[Data records — start]

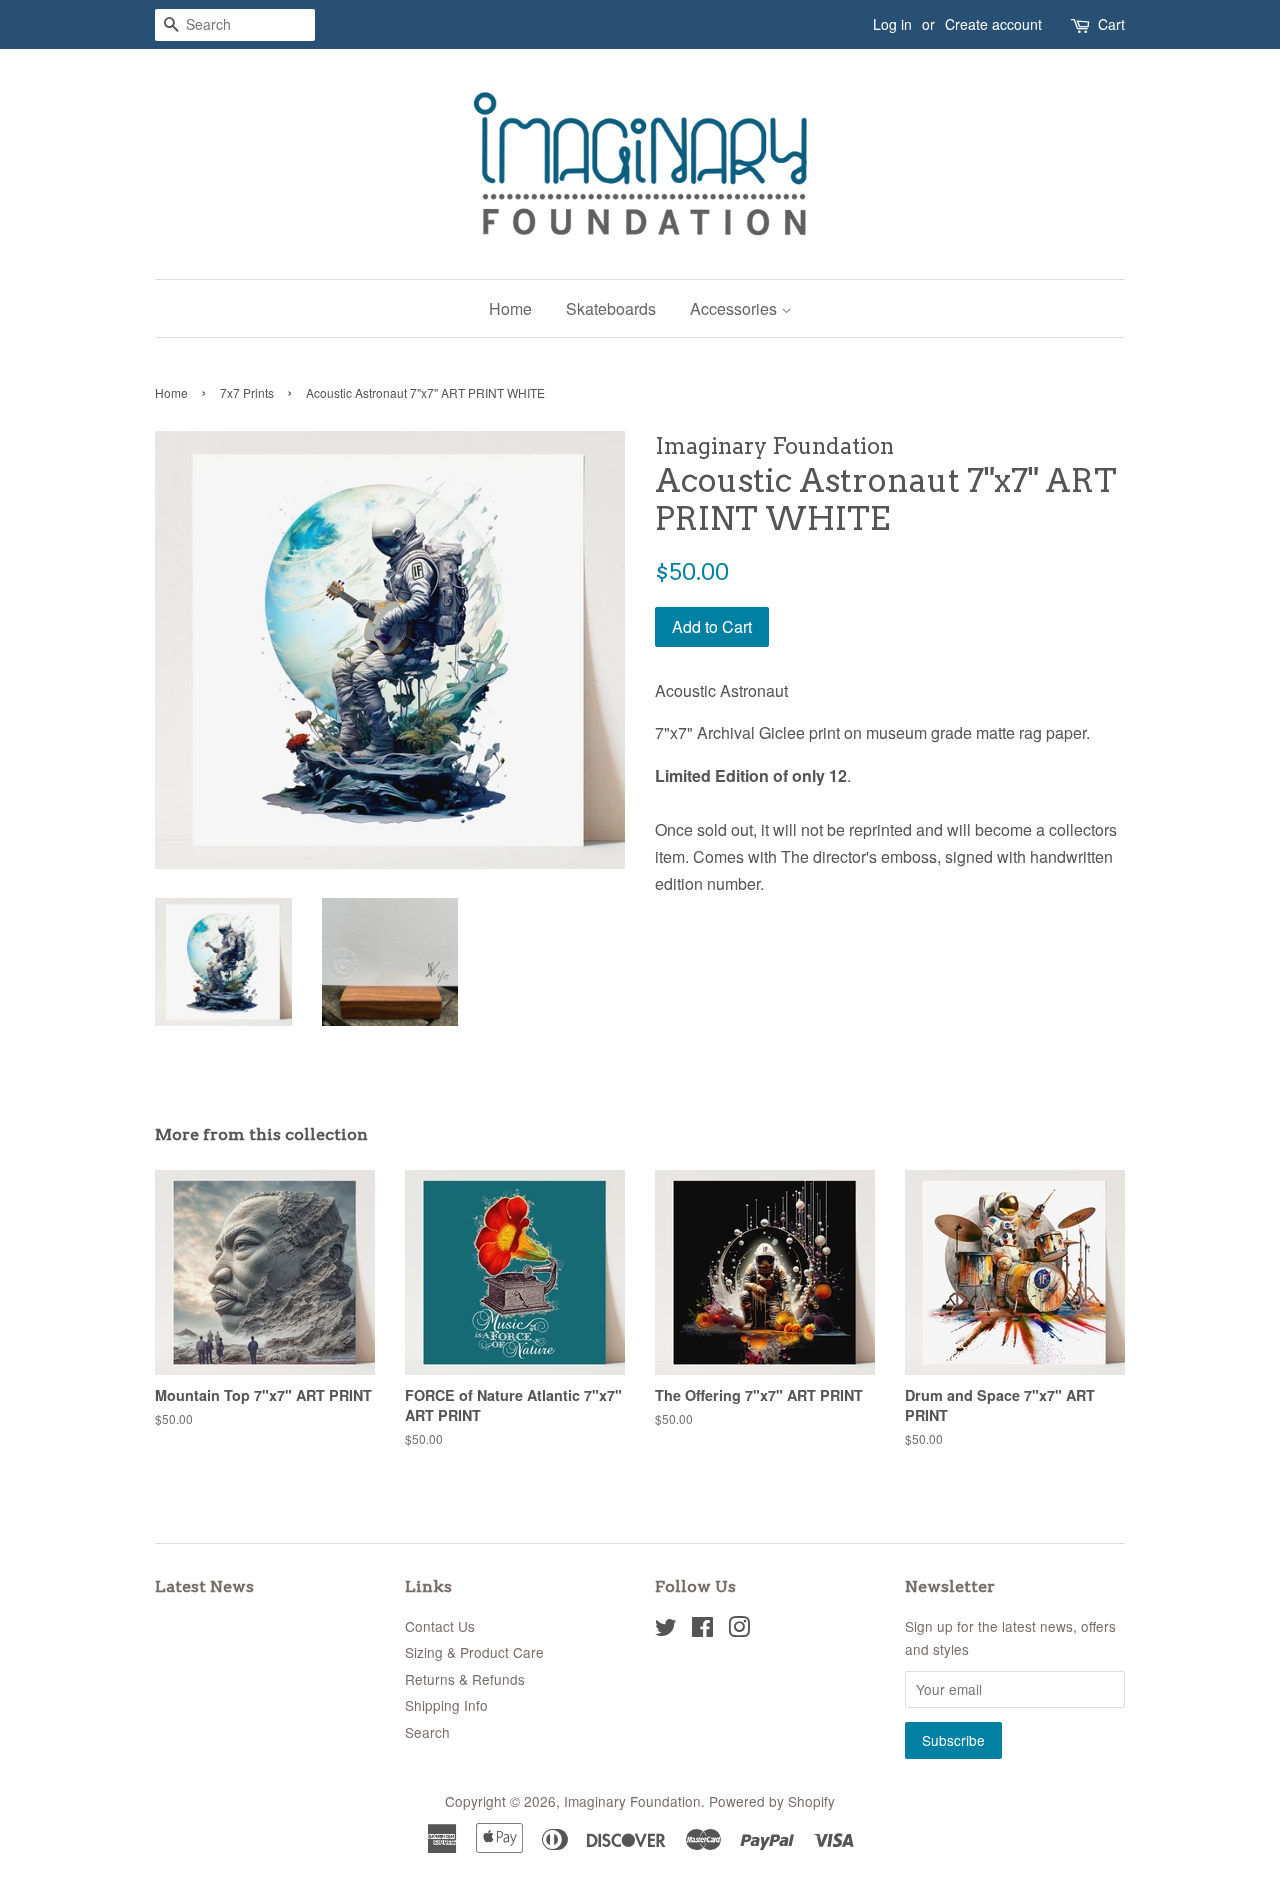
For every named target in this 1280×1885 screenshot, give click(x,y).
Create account (993, 24)
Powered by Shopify (772, 1801)
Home (510, 308)
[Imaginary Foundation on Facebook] (702, 1630)
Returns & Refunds (465, 1679)
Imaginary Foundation (632, 1801)
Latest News (204, 1586)
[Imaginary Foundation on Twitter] (666, 1630)
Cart (1111, 24)
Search (427, 1732)
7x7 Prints (247, 392)
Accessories (735, 308)
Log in (892, 24)
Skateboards (611, 308)
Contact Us (440, 1626)
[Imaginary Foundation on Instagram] (739, 1630)
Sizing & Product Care (474, 1652)
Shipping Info (446, 1705)
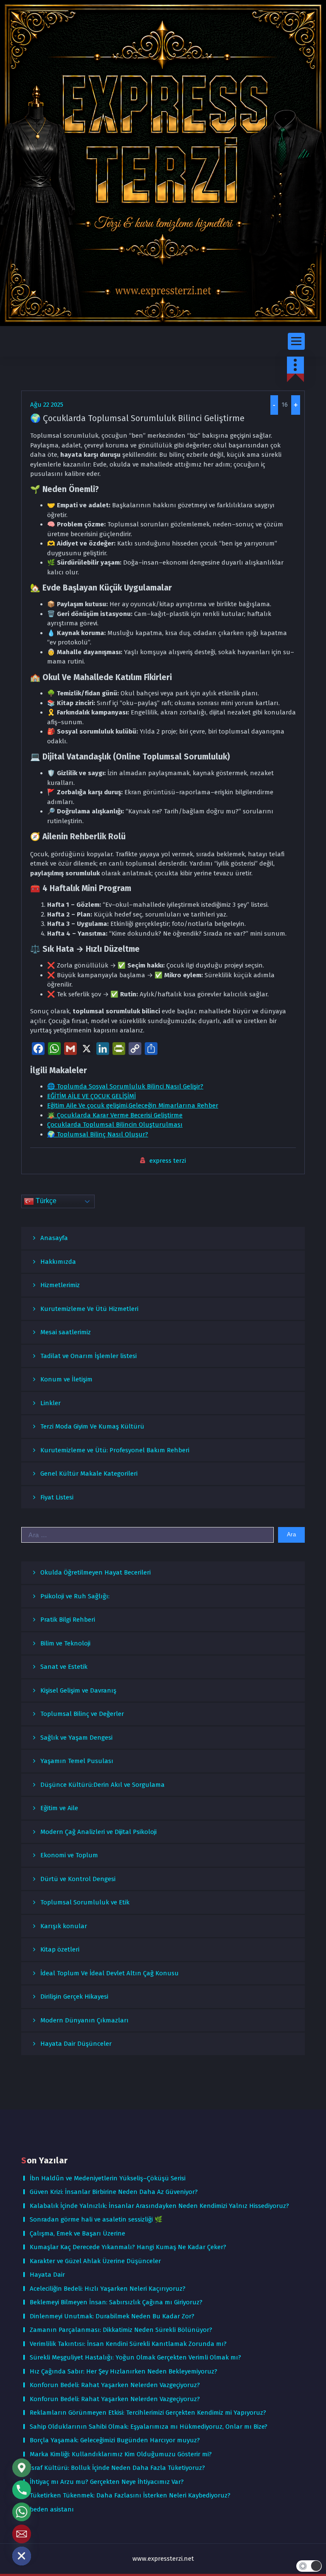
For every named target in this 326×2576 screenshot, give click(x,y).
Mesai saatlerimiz (65, 1332)
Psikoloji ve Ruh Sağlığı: (75, 1596)
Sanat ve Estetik (63, 1666)
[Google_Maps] (21, 2467)
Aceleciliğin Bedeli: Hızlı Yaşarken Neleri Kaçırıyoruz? (107, 2288)
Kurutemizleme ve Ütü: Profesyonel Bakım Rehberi (114, 1450)
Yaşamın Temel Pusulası (76, 1761)
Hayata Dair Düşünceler (76, 2043)
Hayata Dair (47, 2274)
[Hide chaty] (21, 2556)
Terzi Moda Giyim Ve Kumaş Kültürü (92, 1426)
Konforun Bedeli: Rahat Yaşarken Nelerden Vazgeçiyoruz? (115, 2385)
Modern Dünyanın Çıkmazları (84, 2020)
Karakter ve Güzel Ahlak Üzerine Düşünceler (95, 2261)
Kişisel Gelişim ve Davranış (78, 1690)
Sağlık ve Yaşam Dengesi (76, 1737)
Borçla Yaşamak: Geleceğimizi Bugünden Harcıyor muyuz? (115, 2440)
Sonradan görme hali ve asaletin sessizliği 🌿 (96, 2219)
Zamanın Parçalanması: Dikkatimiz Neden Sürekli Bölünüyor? (121, 2330)
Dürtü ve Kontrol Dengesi (77, 1879)
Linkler (50, 1403)
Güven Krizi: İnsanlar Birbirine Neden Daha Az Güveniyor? (114, 2192)
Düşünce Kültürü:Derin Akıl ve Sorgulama (102, 1785)
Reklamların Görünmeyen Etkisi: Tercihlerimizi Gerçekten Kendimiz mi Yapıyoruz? (148, 2412)
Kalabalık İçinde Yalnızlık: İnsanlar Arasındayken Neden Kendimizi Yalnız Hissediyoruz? (159, 2206)
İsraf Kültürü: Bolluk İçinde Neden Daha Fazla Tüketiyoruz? (117, 2468)
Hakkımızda (58, 1262)
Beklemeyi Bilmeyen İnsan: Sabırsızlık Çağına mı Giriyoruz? (116, 2302)
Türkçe (45, 1201)
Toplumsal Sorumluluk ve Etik (84, 1902)
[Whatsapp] (21, 2512)
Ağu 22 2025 (46, 404)
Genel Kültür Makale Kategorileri (89, 1473)
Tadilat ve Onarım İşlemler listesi (88, 1356)
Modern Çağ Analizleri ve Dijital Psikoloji (98, 1832)
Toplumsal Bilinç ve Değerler (82, 1714)
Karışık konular (63, 1926)
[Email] (21, 2534)
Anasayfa (54, 1238)
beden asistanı (52, 2509)
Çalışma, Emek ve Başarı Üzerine (77, 2233)
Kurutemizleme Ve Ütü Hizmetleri (89, 1309)
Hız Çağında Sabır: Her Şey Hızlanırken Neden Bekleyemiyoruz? (123, 2371)
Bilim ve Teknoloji (65, 1643)
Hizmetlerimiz (60, 1285)
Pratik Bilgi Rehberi (67, 1619)
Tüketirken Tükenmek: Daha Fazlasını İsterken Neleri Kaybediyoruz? (130, 2495)
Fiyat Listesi (56, 1497)
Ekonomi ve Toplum (69, 1855)
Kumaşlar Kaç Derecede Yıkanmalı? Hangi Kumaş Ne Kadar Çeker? (128, 2247)
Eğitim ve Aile (59, 1808)
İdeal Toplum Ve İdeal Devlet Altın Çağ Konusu (109, 1973)
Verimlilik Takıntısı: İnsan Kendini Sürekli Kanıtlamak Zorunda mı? (128, 2344)
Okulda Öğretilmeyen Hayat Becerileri (95, 1572)
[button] (309, 2566)
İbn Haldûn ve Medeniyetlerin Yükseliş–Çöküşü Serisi (107, 2178)
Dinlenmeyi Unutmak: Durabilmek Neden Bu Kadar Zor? (112, 2316)
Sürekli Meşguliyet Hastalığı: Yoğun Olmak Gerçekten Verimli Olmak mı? (135, 2357)
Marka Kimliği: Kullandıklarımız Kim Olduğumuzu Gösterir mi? (121, 2454)
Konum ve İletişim (66, 1379)
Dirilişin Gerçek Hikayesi (74, 1996)
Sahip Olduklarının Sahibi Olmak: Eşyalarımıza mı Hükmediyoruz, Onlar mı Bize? (148, 2426)
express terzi (167, 1160)
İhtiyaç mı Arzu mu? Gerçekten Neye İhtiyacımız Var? (107, 2482)
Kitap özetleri (59, 1949)
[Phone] (21, 2489)
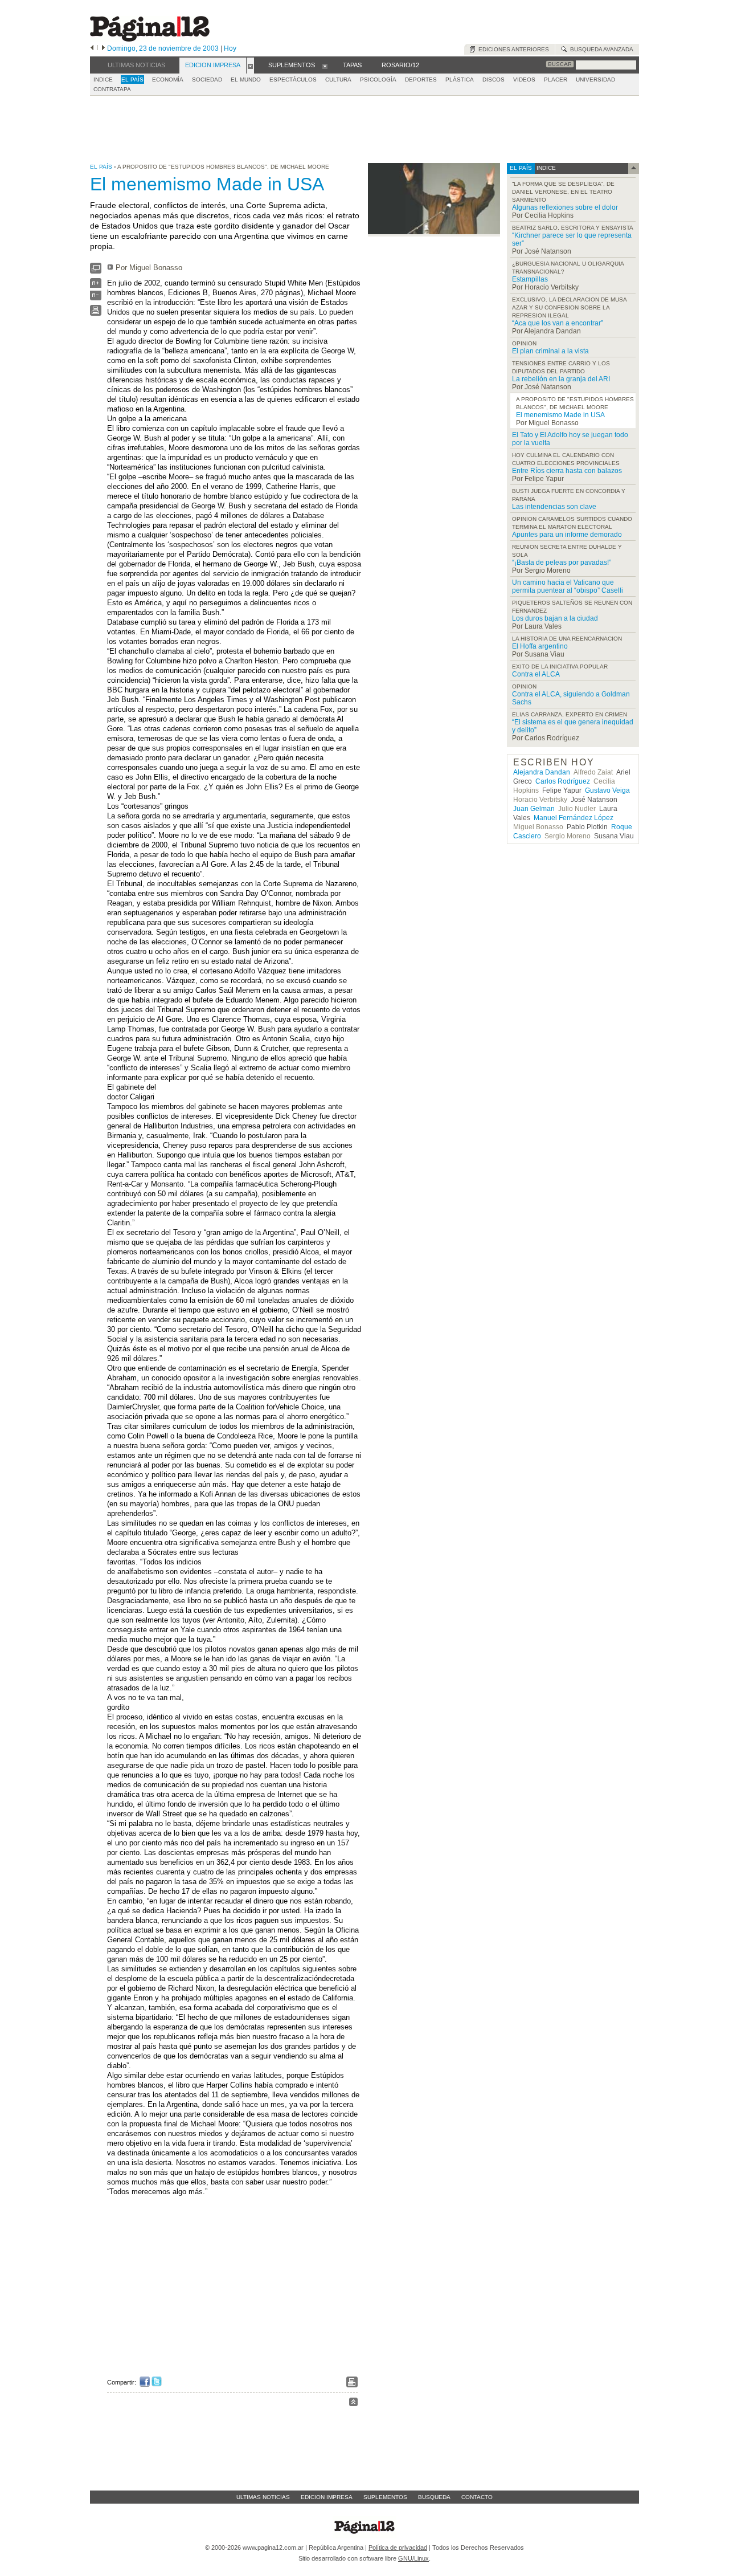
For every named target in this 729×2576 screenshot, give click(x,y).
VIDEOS (524, 79)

[Data records — finish]

How to complete this task: Find the line with "[Imaginary Foundation on Instagram]" in the entries above. Set down exactly every line from it up to and including the line with "Güven Krizi: İnsanlar", images excluded.

Completed task:
[Imaginary Foundation on Instagram] (739, 1630)
Sizing & Product Care (474, 1652)
Shipping Info (446, 1705)
For every named target in this 326×2576 screenshot, give click(x,y).
Mesai saatlerimiz (65, 1332)
Psikoloji ve Ruh Sağlığı: (75, 1596)
Sanat ve Estetik (63, 1666)
[Google_Maps] (21, 2467)
Aceleciliğin Bedeli: Hızlı Yaşarken Neleri Kaçırıyoruz? (107, 2288)
Kurutemizleme ve Ütü: Profesyonel Bakım Rehberi (114, 1450)
Yaşamın Temel Pusulası (76, 1761)
Hayata Dair Düşünceler (76, 2043)
Hayata Dair (47, 2274)
[Hide chaty] (21, 2556)
Terzi Moda Giyim Ve Kumaş Kültürü (92, 1426)
Konforun Bedeli: Rahat Yaşarken Nelerden Vazgeçiyoruz? (115, 2385)
Modern Dünyanın Çıkmazları (84, 2020)
Karakter ve Güzel Ahlak Üzerine Düşünceler (95, 2261)
Kişisel Gelişim ve Davranış (78, 1690)
Sağlık ve Yaşam Dengesi (76, 1737)
Borçla Yaşamak: Geleceğimizi Bugünden Harcıyor muyuz? (115, 2440)
Sonradan görme hali ve asaletin sessizliği 🌿 (96, 2219)
Zamanın Parçalanması: Dikkatimiz Neden Sürekli Bölünüyor? (121, 2330)
Dürtü ve Kontrol Dengesi (77, 1879)
Linkler (50, 1403)
Güven Krizi: İnsanlar Birbirine Neden Daha Az Güveniyor? (114, 2192)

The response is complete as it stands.